Glasgow University named the Hopkirk Laboratory for taxonomic biology after him. There is also a Hopkirk Building in Glasgow Botanic Gardens.

Thomas's dedication on Flora Glottiana in the Mitchell Library Glasgow

==Bibliography==
- Dictionary of National Biography (Oxford, 2004) ISBN 0-19-861395-4
- Hopkirk, Thomas Flora Glottiana; a catalogue of the indigenous plants on the banks of the River Clyde, and in the neighbourhood of the City of Glasgow. 8 vols Glasgow 1813
- Hopkirk, Thomas. (1817) updated by Martin Cragg-Barber in Flora anomoia updated Chippenham : That Plant's Odd, 1999.

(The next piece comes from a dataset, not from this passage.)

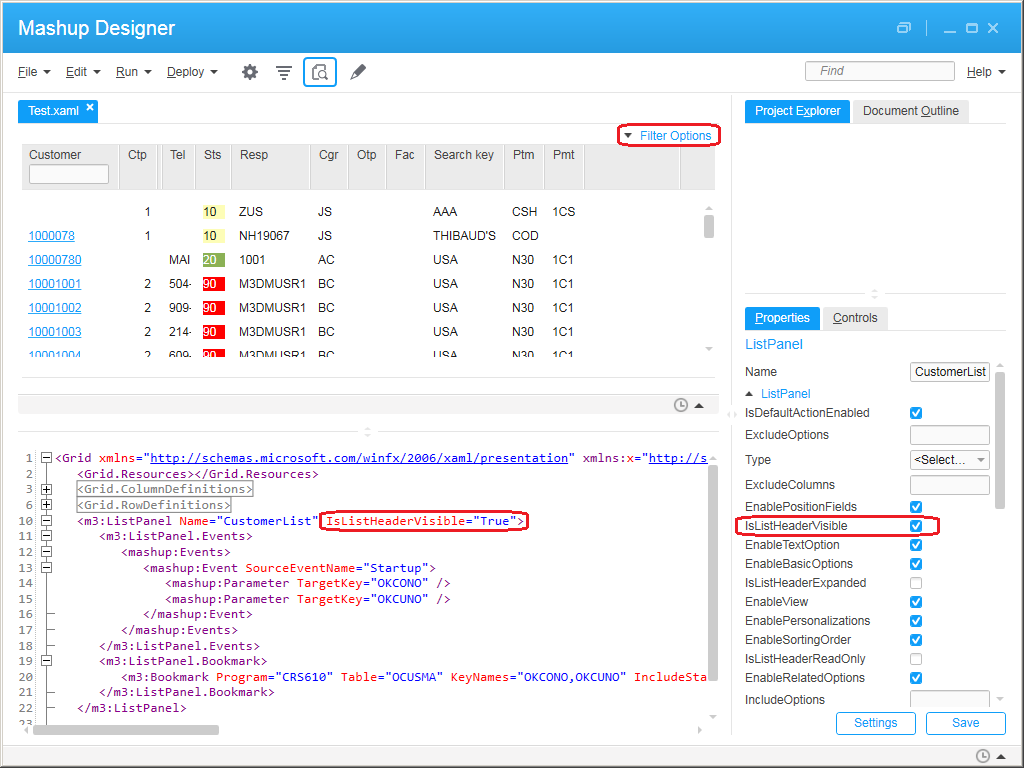
Task: Switch to the Document Outline tab
Action: click(910, 111)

- Mackenzie, Peter. Old Reminiscences of Glasgow. Glasgow, 1890 ii, 33
- Turner, Robert. Thomas Hopkirk of Dalbeth: a sketch of his life and botanical work. Transactions of the Natural History Society of Glasgow. 27 January 1885
- Biographical note on James Hopkirk. By David Murray. In A Statistical Account of the Barony Parish of Glasgow, with the principal transactions of the Heritors for the last forty years, 1827, manuscript by James Hopkirk. Line drawings by unknown artist.